L’agence de voyage alsacienne LK Tours propose aux touristes de visiter les vignobles à bord d’un bus cabriolet.
LK Tours

Coralie Haller, Université de Strasbourg

Des vignobles vallonnés à perte de vue. Des propriétés de charme. Des caves fraîches où l’on déguste des nectars… le tourisme œnologique ne date pas d’hier. Nombreux sont les connaisseurs qui visitent régulièrement les caves afin de dénicher à bon prix les bouteilles qui, le temps venu, orneront leurs tables. Mais cet œnotourisme traditionnel est aujourd’hui en pleine révolution. Objectif : conquérir de nouveaux publics, plus jeunes, plus internationaux, susceptibles d’apporter aux régions viticoles des compléments de revenu particulièrement précieux dans un temps où la consommation de vin a tendance à stagner et où la concurrence s’exacerbe.

Organisées fin juin à Strasbourg, les premières rencontres scientifiques internationales sur l’œnotourisme, ont permis de mettre en évidence l’ampleur des transformations à l’œuvre dans ce secteur en plein essor au travers la présentation d’études et de travaux de recherche en cours. Il en ressort notamment que l’Europe s’inspire souvent à sa manière de tendances nées dans le Nouveau Monde.
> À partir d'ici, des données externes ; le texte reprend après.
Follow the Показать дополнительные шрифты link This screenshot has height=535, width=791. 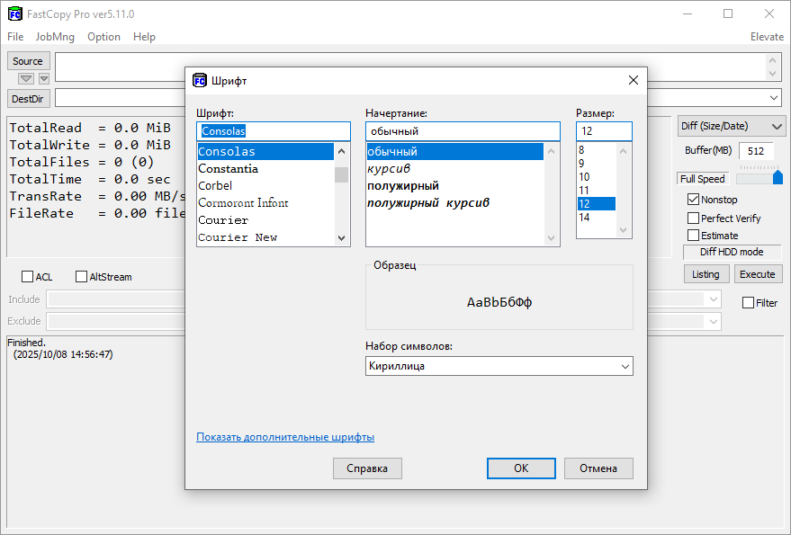coord(285,437)
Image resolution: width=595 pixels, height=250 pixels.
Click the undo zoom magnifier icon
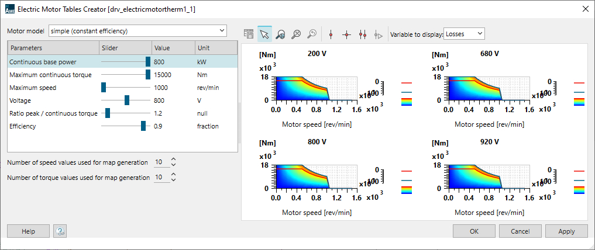pos(312,34)
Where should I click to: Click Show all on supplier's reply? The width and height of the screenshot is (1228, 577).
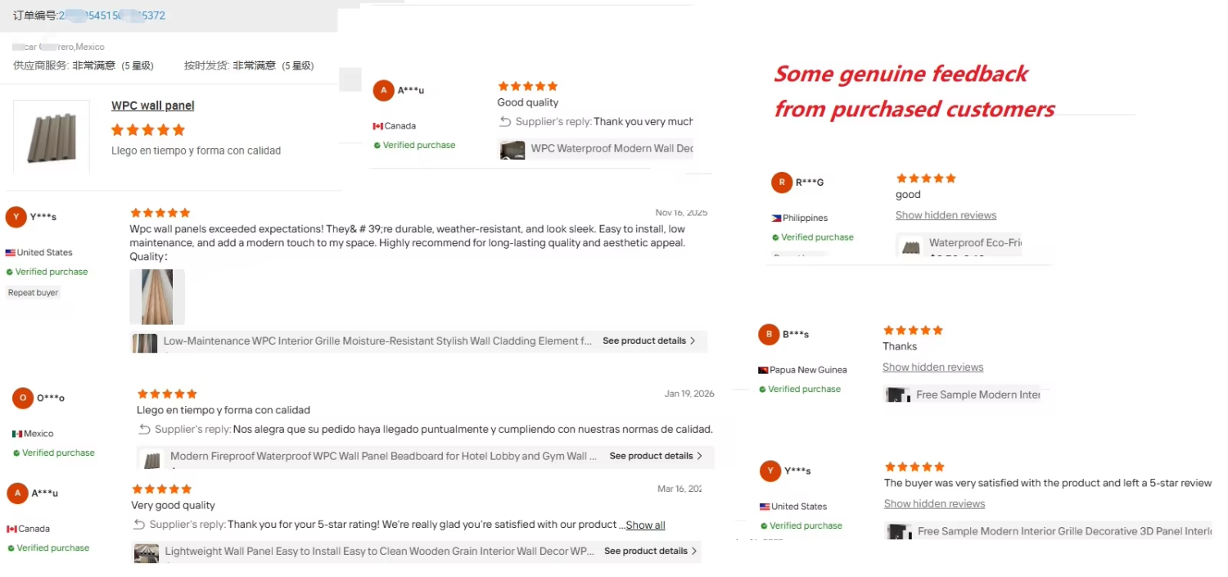pos(646,525)
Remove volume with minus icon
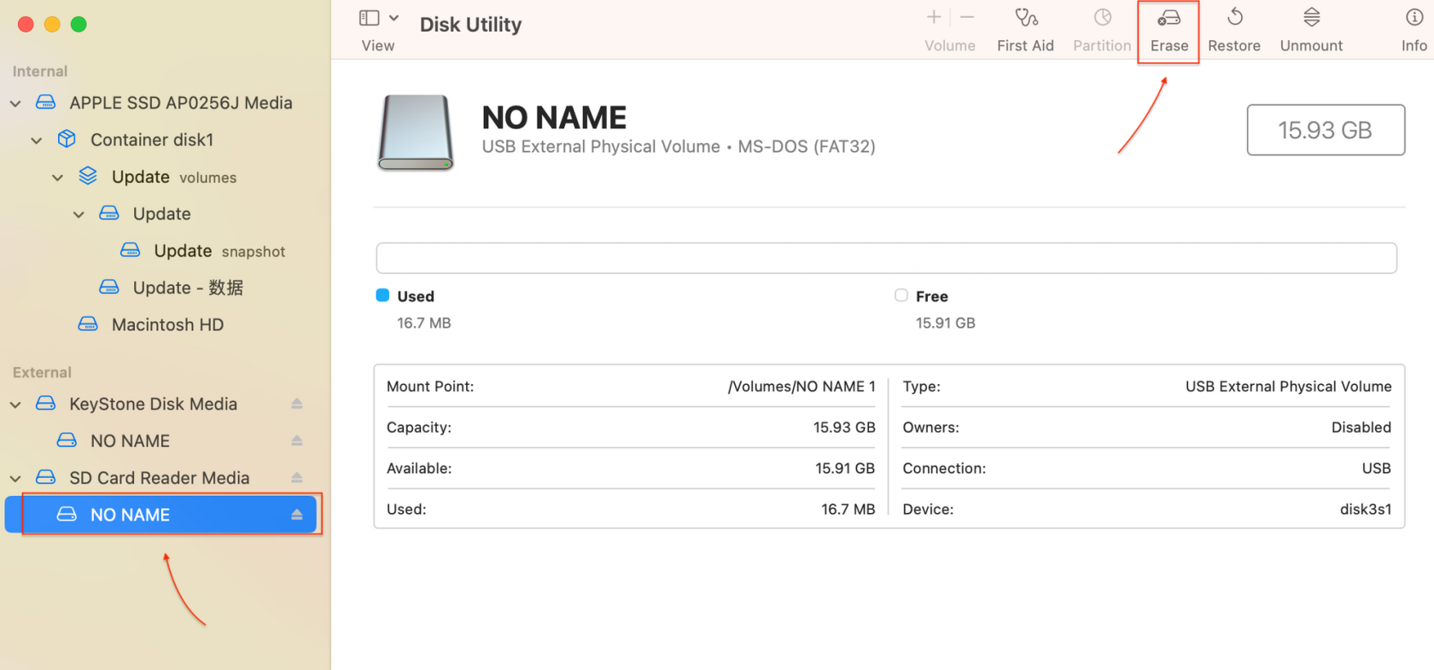Image resolution: width=1434 pixels, height=670 pixels. (x=967, y=17)
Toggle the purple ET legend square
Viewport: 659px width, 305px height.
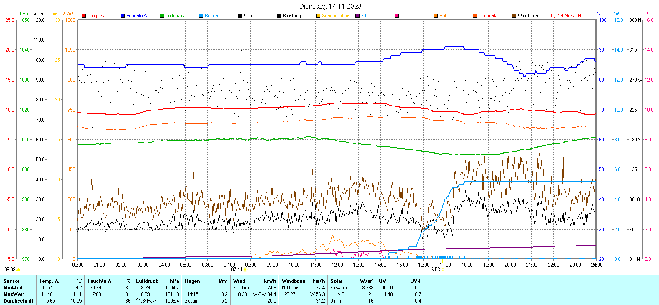tap(358, 16)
Les millenials, cible prioritaire

La création de « Cités du vin » est un des phénomènes les plus marquants de ces dernières années. Objectif : amener les vignobles dans la ville. Autrement dit, permettre aux touristes de découvrir en quelques heures de nombreux vins, sans avoir à parcourir des kilomètres. Bordeaux a beaucoup communiqué sur l’ouverture récente de sa Cité. Un espace analogue a ouvert à Adélaïde en Australie. Boston, aux États-Unis, est le lieu d’un festival du vin réputé.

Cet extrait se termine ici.